__Task requirements__:
Rewrite the items from the line containing "Given: Click the calendar" through the line containing "The image size is (318, 179).", replacing "beside" with "next to" and keeping everything else the same.

__Data provided__:
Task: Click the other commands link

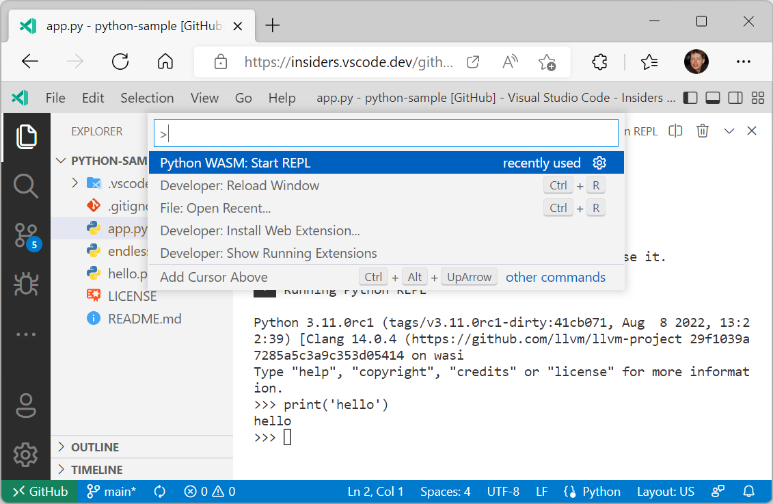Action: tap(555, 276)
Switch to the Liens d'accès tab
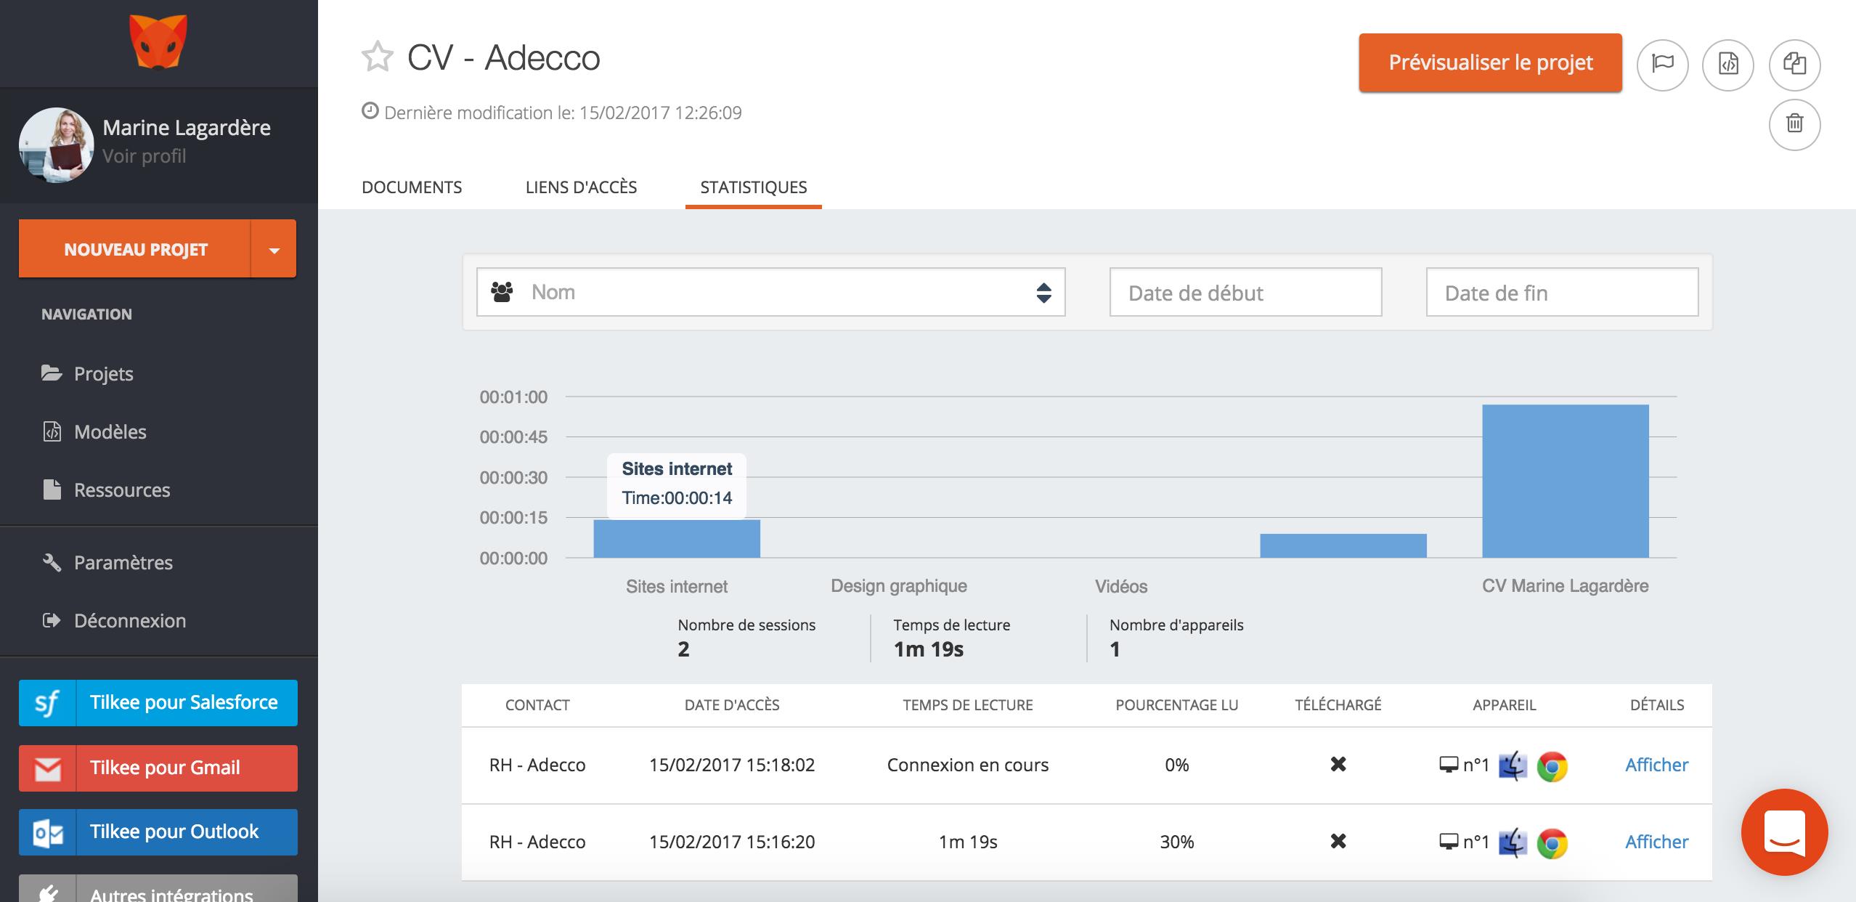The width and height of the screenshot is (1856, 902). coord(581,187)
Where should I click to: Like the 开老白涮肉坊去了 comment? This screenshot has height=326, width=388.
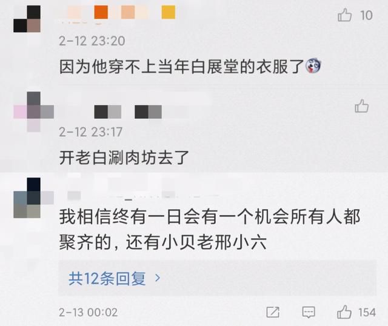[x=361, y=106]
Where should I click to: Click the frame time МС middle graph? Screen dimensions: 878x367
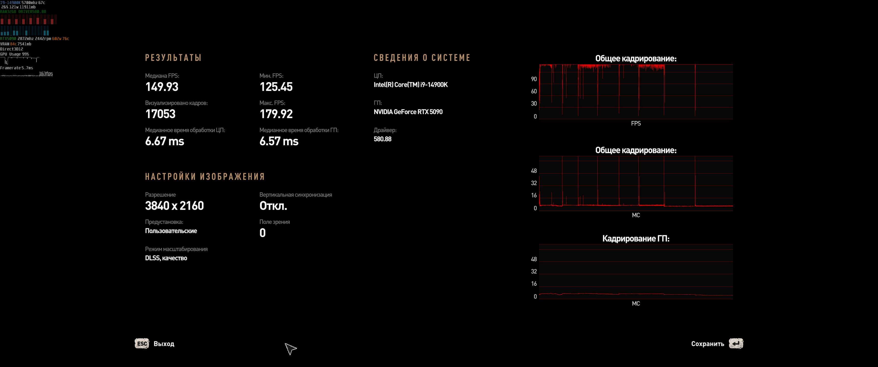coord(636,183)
* * *
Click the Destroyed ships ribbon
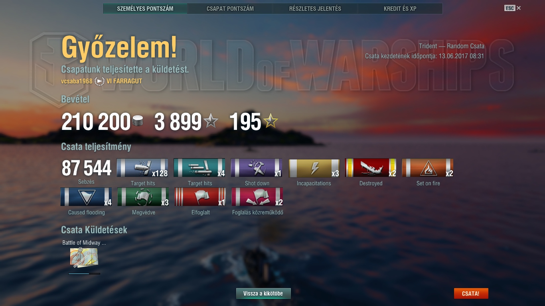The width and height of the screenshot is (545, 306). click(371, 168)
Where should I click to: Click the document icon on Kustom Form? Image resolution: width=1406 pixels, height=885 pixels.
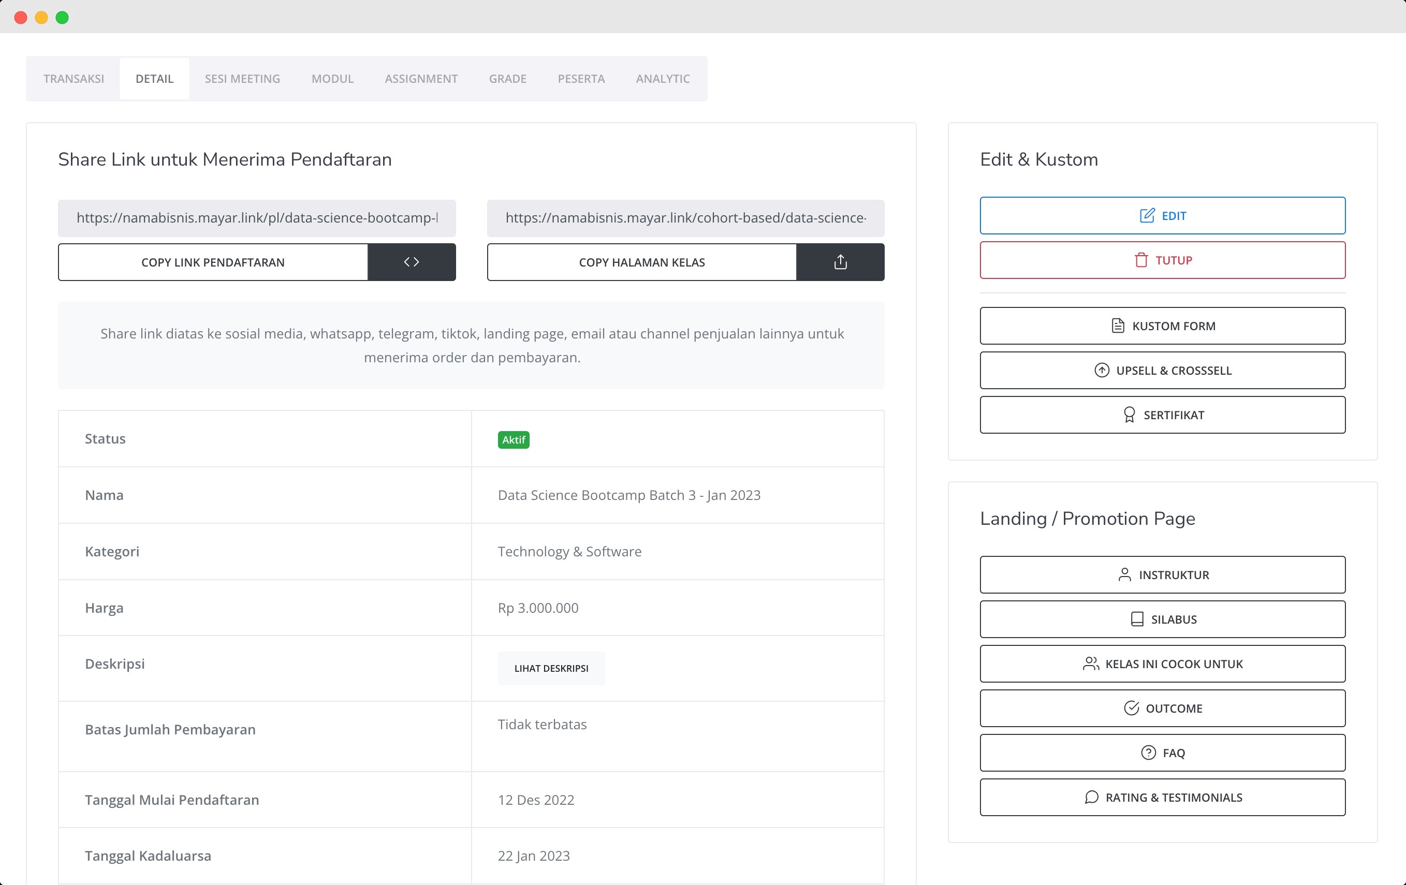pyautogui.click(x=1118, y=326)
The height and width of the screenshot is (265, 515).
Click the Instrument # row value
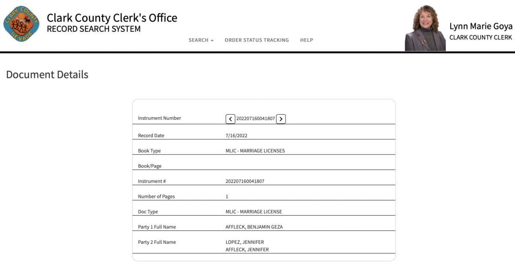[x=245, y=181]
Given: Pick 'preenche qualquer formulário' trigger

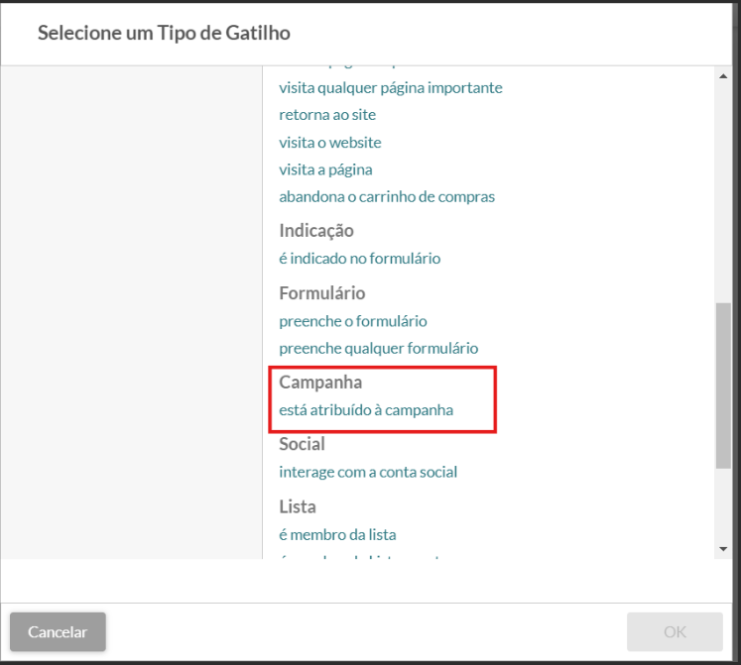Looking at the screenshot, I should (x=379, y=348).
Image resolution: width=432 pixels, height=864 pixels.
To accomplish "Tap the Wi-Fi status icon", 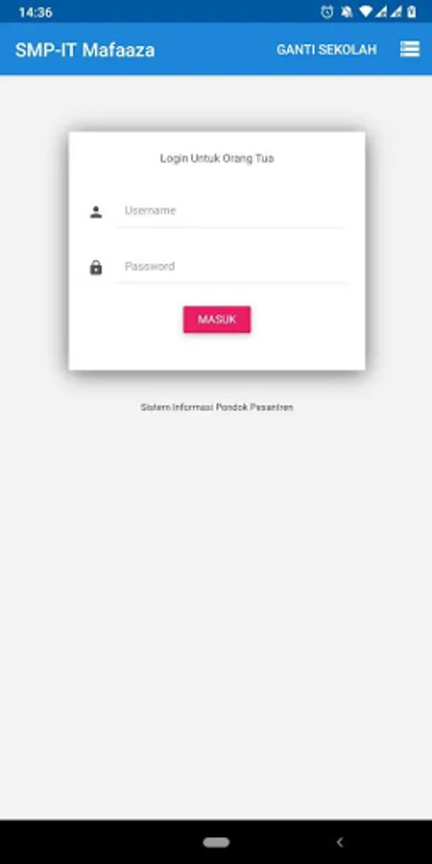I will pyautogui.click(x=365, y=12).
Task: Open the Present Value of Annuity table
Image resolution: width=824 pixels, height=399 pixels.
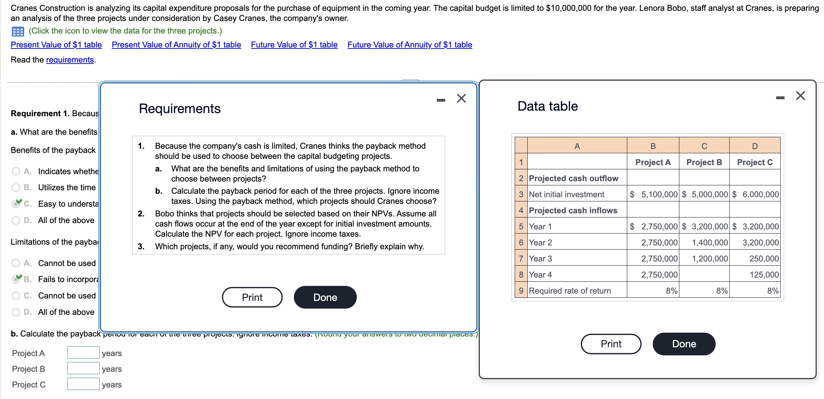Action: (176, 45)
...
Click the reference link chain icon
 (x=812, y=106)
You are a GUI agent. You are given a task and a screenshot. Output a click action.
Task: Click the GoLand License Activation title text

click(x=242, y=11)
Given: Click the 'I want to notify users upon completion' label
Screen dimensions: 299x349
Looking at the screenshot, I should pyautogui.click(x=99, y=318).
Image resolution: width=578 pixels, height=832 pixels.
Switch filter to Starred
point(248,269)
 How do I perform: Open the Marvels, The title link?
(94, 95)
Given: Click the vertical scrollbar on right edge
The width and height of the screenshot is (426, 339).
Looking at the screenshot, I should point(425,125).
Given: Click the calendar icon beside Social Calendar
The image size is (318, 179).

__Output below__:
Given: Click the calendar icon next to Social Calendar
The image size is (318, 179).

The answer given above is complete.